The `open' call remains the same--just its argument differs.
If the leading character is a pipe symbol, C<open) starts up a
new command and open a write-only filehandle leading into that
command. This lets you write into that handle and have what you
write show up on that command's standard input. For example:
open(PRINTER, "| lpr -Plp1") || die "cannot fork: $!";
print PRINTER "stuff\n";
close(PRINTER) || die "can't close lpr: $!";
If the trailing character is a pipe, you start up a new command
and open a read-only filehandle leading out of that command.
This lets whatever that command writes to its standard output
show up on your handle for reading. For example:
open(NET, "netstat -i -n |") || die "cannot fork: $!";
while (<NET>) { } # do something with input
close(NET) || die "can't close netstat: $!";
What happens if you try to open a pipe to or from a non-existent
command? In most systems, such an `open' will not return an
error. That's because in the traditional `fork'/`exec' model,
running the other program happens only in the forked child
process, which means that the failed `exec' can't be reflected
in the return value of `open'. Only a failed `fork' shows up
there. See the section on "Why doesn't open() return an error
when a pipe open fails?" in the perlfaq8 manpage to see how to
cope with this. There's also an explanation in the perlipc
manpage.
If you would like to open a bidirectional pipe, the IPC::Open2
library will handle this for you. Check out the section on
"Bidirectional Communication with Another Process" in the
perlipc manpage
The Minus File
Again following the lead of the standard shell utilities, Perl's
`open' function treats a file whose name is a single minus, "-",
in a special way. If you open minus for reading, it really means
to access the standard input. If you open minus for writing, it
really means to access the standard output.
If minus can be used as the default input or default output?
What happens if you open a pipe into or out of minus? What's the
default command it would run? The same script as you're current
running! This is actually a stealth `fork' hidden inside an
`open' call. See the section on "Safe Pipe Opens" in the perlipc
manpage for details.
Mixing Reads and Writes
It is possible to specify both read and write access. All you do
is add a "+" symbol in front of the redirection. But as in the
shell, using a less-than on a file never creates a new file; it
only opens an existing one. On the other hand, using a greater-
than always clobbers (truncates to zero length) an existing
file, or creates a brand-new one if there isn't an old one.
Adding a "+" for read-write doesn't affect whether it only works
on existing files or always clobbers existing ones.
open(WTMP, "+< /usr/adm/wtmp")
|| die "can't open /usr/adm/wtmp: $!";
open(SCREEN, "+> /tmp/lkscreen")
|| die "can't open /tmp/lkscreen: $!";
open(LOGFILE, "+>> /tmp/applog"
|| die "can't open /tmp/applog: $!";
The first one won't create a new file, and the second one will
always clobber an old one. The third one will create a new file
if necessary and not clobber an old one, and it will allow you
to read at any point in the file, but all writes will always go
to the end. In short, the first case is substantially more
common than the second and third cases, which are almost always
wrong. (If you know C, the plus in Perl's `open' is historically
derived from the one in C's fopen(3S), which it ultimately
calls.)

* **TASK**
Summarize the passage on Perl's open function in three sentences. The items that come next are not needed.

Dataset records:

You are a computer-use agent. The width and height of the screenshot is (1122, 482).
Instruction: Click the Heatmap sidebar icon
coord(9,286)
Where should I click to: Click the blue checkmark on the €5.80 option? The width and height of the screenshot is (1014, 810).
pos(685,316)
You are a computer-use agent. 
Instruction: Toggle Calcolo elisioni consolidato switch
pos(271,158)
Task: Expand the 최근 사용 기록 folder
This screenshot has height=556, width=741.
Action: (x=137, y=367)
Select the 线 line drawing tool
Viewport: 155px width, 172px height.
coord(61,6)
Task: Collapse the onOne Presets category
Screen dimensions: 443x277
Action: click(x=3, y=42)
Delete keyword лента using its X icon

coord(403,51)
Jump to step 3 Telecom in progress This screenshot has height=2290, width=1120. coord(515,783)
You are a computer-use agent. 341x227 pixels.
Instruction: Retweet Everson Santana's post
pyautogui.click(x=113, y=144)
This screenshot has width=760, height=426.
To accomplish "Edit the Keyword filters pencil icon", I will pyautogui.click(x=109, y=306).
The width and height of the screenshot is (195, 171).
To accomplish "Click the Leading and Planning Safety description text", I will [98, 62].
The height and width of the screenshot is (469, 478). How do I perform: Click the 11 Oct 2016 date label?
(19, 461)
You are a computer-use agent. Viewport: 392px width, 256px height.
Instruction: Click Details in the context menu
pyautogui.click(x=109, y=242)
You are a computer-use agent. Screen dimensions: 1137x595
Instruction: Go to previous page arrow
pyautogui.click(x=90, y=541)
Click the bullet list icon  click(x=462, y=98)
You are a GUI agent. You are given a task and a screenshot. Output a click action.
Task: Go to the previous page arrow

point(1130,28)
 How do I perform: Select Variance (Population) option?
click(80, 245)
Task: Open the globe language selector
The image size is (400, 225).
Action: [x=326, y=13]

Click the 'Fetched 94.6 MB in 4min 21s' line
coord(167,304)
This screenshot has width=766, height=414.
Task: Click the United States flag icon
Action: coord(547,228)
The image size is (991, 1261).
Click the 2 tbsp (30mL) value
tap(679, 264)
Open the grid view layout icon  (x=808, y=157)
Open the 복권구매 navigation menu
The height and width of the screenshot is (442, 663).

* **RESPONSE TO THE TASK**
When the argument begins with a pipe symbol, open starts a new command and opens a write-only filehandle whose output appears on that command's standard input, whereas a trailing pipe opens a read-only filehandle that receives the command's standard output. A file named with a single minus is treated specially, so opening it for reading accesses standard input and opening it for writing accesses standard output. Placing a "+" in front of the redirection grants both read and write access, but it does not change whether the mode only opens existing files or always clobbers them.